## [Problem description]
Please convert the stretch of material from the line that contains "You are a computer-use" through the line that contains "Instruction: Click the" into a Markdown table with the columns Row and Line, one numbered row per line, and leave out blank lines.

## [Records for this task]
::::::
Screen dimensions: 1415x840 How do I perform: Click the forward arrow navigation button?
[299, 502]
::::::
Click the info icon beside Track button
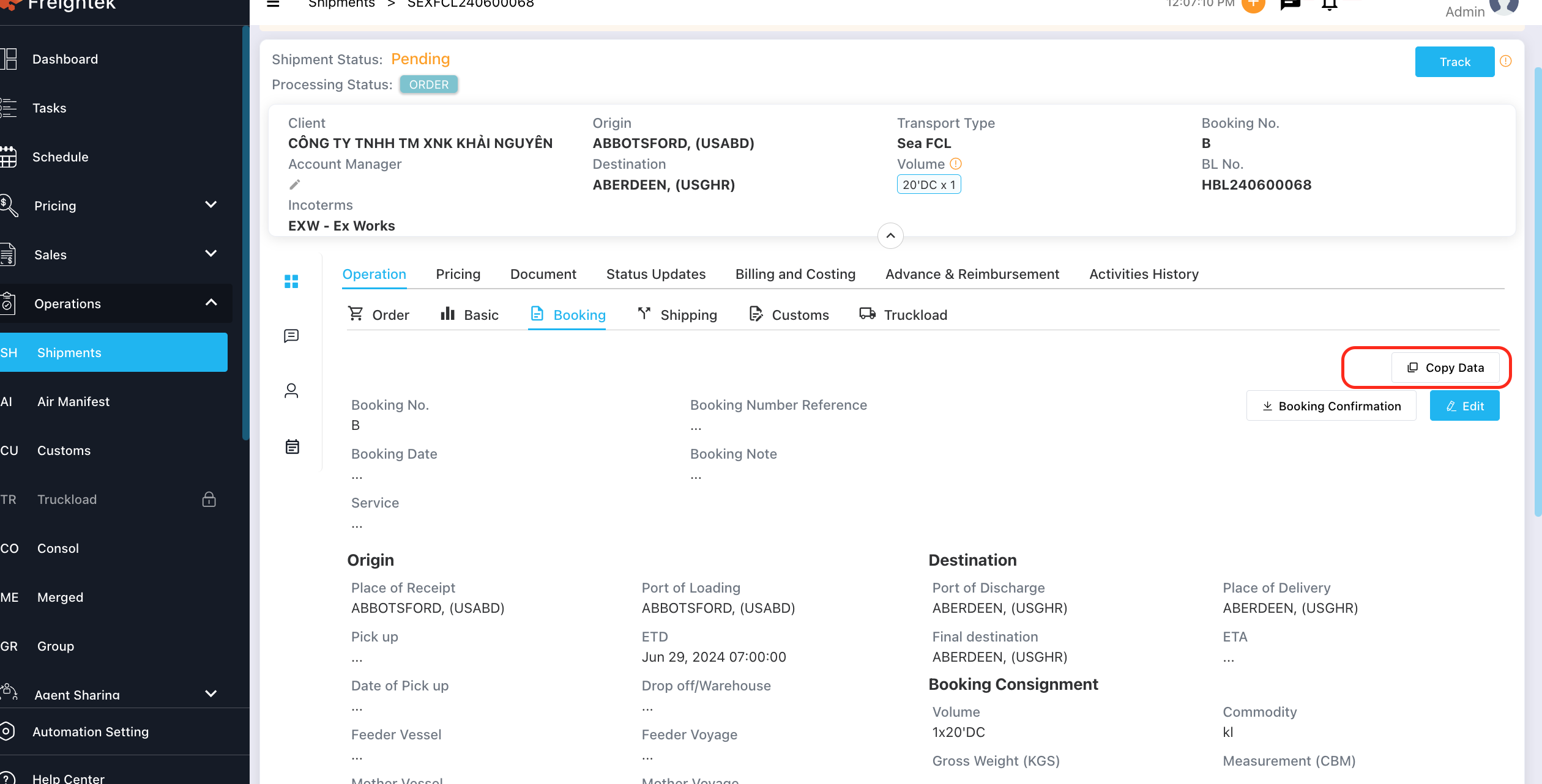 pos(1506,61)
::::::
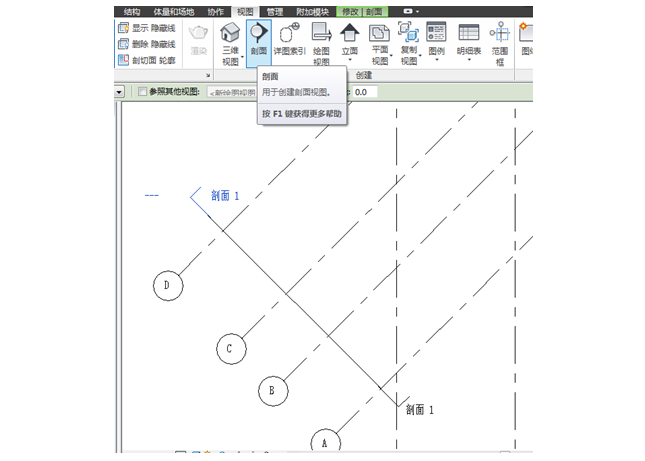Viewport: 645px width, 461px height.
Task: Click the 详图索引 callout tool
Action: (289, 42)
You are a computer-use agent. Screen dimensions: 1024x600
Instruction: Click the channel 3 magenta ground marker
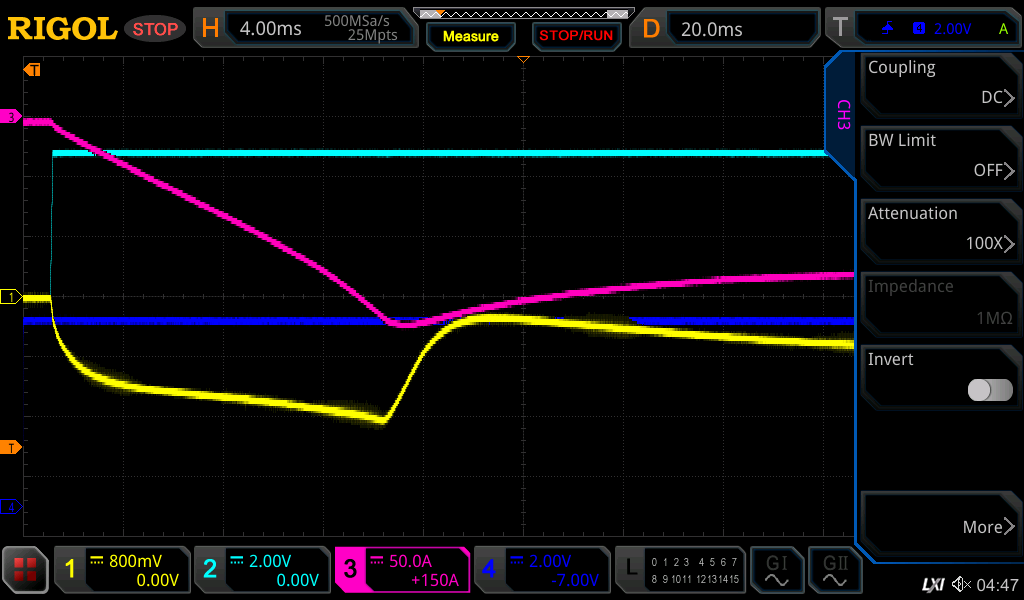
::::::
## [Response for this exercise]
| Row | Line |
|---|---|
| 1 | You are a computer-use agent. Screen dimensions: 1024x600 |
| 2 | Instruction: Click the channel 3 magenta ground marker |